● EXERCISE DETAILS
Copy out the entries below word for word, starting with the line containing "about cornice height?" and going on through the line containing "click(630, 279)".

┌──

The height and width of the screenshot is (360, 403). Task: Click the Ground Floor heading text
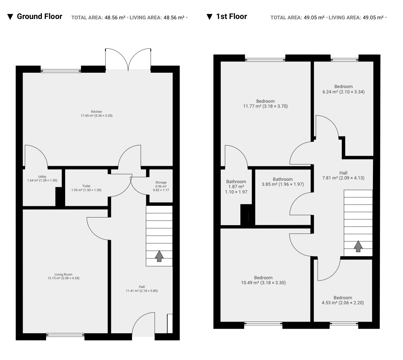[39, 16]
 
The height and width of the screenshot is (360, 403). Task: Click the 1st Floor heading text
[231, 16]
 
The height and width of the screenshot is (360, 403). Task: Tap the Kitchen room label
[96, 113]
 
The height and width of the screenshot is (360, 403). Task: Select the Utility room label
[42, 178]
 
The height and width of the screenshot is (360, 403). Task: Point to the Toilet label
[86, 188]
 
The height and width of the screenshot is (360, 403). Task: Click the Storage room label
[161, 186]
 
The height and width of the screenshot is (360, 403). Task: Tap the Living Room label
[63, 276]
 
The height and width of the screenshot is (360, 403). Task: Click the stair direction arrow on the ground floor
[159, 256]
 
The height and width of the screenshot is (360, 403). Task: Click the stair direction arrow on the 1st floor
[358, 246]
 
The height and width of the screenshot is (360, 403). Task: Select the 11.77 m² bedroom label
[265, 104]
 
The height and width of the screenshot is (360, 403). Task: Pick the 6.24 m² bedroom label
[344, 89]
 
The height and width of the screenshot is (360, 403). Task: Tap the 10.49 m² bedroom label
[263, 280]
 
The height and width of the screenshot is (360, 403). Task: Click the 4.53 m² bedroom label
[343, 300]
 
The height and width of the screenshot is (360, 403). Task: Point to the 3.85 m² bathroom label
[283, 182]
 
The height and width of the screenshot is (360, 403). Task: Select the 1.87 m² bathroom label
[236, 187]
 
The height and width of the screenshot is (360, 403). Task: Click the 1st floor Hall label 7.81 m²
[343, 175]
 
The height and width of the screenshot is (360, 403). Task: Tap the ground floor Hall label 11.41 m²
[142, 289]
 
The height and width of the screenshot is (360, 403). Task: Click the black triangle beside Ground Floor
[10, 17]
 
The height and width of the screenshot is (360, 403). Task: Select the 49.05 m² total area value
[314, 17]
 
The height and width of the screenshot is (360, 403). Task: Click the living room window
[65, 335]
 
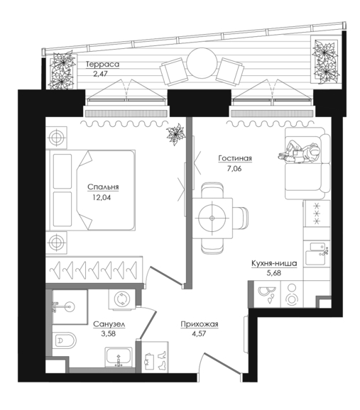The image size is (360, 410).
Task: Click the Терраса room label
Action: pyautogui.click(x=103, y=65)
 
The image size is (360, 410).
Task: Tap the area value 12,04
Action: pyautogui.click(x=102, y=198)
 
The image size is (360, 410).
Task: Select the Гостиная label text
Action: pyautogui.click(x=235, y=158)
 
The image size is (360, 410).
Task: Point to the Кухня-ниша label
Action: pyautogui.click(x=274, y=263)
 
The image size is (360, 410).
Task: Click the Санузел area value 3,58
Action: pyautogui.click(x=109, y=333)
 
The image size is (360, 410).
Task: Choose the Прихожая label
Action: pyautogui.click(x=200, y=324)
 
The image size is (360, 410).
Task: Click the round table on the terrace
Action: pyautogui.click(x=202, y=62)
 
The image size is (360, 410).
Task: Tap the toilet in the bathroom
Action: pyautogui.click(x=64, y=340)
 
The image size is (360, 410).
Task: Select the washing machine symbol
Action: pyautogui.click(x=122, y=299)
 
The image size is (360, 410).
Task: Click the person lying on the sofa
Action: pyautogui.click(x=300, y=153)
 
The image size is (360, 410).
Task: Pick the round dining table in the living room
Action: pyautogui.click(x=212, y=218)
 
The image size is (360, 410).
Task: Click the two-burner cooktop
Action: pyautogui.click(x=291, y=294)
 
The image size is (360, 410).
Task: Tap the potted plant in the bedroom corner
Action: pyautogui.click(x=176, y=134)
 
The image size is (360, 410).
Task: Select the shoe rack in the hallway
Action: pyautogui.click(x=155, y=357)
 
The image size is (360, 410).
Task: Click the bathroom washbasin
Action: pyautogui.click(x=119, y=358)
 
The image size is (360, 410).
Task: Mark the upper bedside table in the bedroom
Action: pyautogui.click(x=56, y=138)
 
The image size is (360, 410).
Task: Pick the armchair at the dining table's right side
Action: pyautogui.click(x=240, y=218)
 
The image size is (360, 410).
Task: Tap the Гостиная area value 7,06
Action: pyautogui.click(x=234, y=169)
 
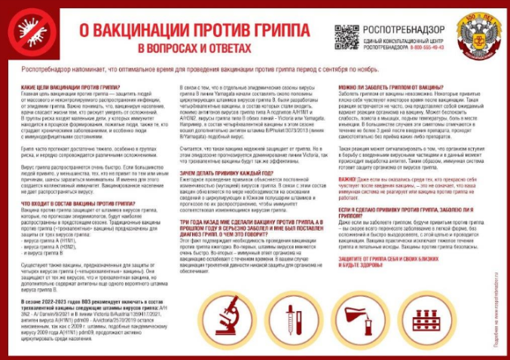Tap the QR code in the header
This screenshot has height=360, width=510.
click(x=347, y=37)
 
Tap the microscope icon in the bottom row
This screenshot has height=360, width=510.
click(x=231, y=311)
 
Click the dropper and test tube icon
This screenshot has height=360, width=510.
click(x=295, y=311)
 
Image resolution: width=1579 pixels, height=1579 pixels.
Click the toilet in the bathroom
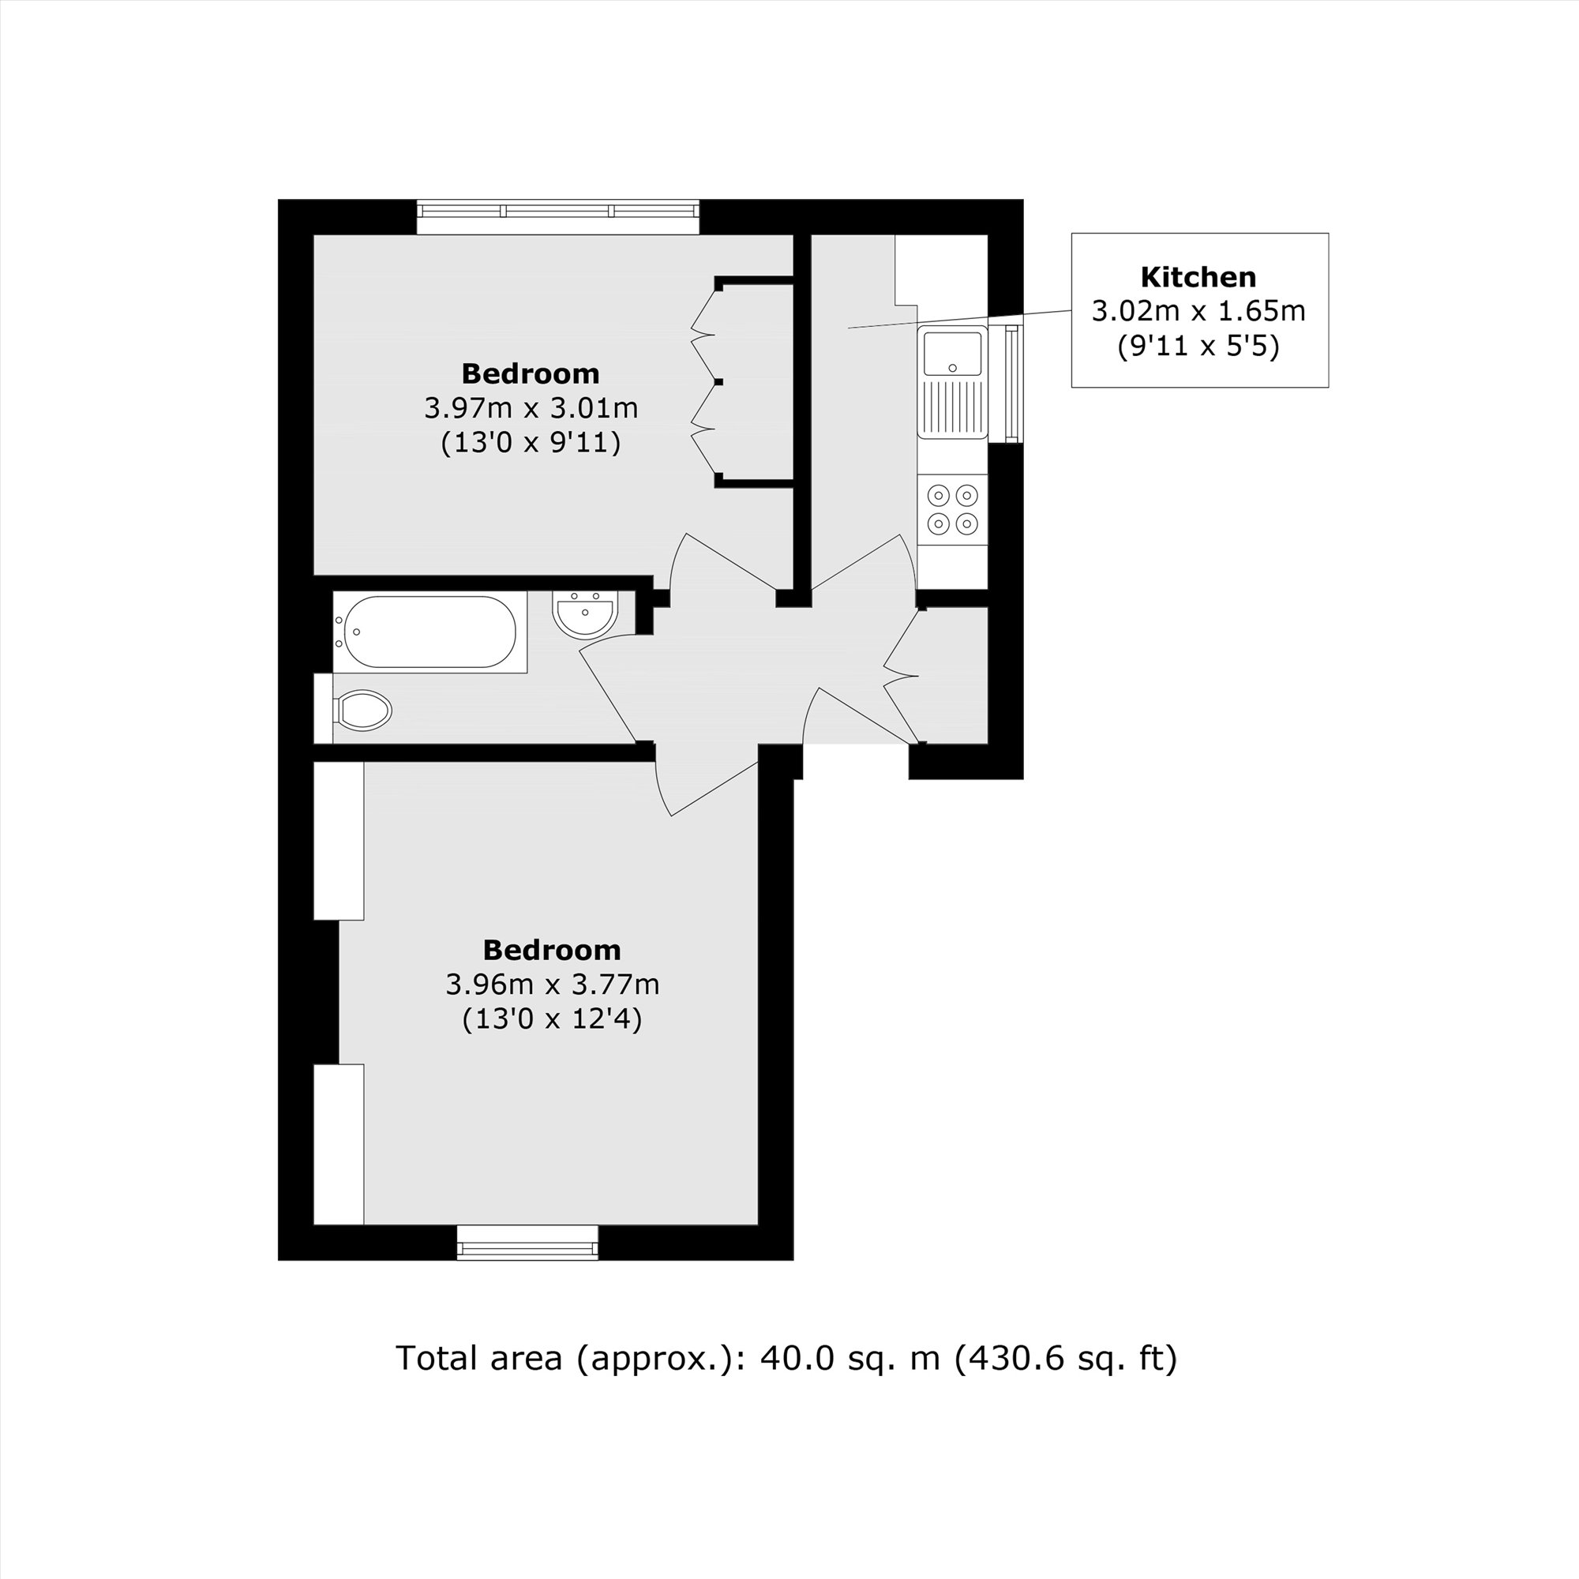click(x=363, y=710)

└──
┌──

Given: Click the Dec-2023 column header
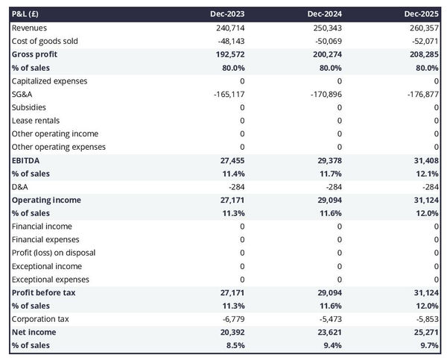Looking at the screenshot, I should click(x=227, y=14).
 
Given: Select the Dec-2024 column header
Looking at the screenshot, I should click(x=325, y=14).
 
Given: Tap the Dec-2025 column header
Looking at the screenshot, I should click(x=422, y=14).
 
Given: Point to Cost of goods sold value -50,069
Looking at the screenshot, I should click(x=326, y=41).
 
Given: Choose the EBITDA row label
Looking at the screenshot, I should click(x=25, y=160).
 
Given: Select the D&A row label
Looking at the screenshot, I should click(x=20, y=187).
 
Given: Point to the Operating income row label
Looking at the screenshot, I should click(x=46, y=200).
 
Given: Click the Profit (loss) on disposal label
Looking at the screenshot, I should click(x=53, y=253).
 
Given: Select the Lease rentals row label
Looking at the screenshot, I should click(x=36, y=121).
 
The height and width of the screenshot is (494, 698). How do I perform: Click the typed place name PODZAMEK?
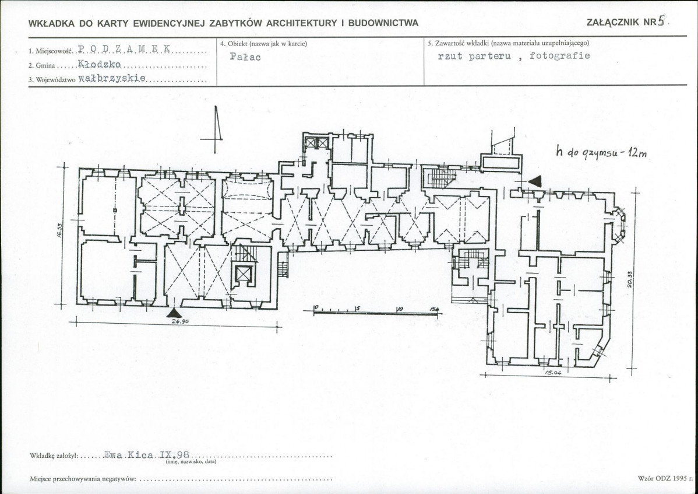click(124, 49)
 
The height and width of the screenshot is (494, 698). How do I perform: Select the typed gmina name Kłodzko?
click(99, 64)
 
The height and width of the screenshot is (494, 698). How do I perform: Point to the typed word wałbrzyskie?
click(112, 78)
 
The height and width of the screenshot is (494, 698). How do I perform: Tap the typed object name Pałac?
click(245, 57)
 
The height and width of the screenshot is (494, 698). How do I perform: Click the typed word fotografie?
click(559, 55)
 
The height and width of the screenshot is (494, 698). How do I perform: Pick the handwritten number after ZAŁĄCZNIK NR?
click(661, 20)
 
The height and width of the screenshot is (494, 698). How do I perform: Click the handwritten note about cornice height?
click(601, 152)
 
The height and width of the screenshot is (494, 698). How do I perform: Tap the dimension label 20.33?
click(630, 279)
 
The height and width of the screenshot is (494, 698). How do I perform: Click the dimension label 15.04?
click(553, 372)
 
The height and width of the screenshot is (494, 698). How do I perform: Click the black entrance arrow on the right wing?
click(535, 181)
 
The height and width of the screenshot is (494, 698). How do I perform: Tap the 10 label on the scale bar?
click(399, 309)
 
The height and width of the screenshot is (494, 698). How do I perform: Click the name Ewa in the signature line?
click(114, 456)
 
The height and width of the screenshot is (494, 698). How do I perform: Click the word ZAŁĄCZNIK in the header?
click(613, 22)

└──

● TASK OUTPUT
The height and width of the screenshot is (494, 698). How do I perform: Click the handwritten note about cornice height?
click(601, 152)
 
The height and width of the screenshot is (494, 698). How do I perform: Tap the dimension label 20.33?
click(630, 279)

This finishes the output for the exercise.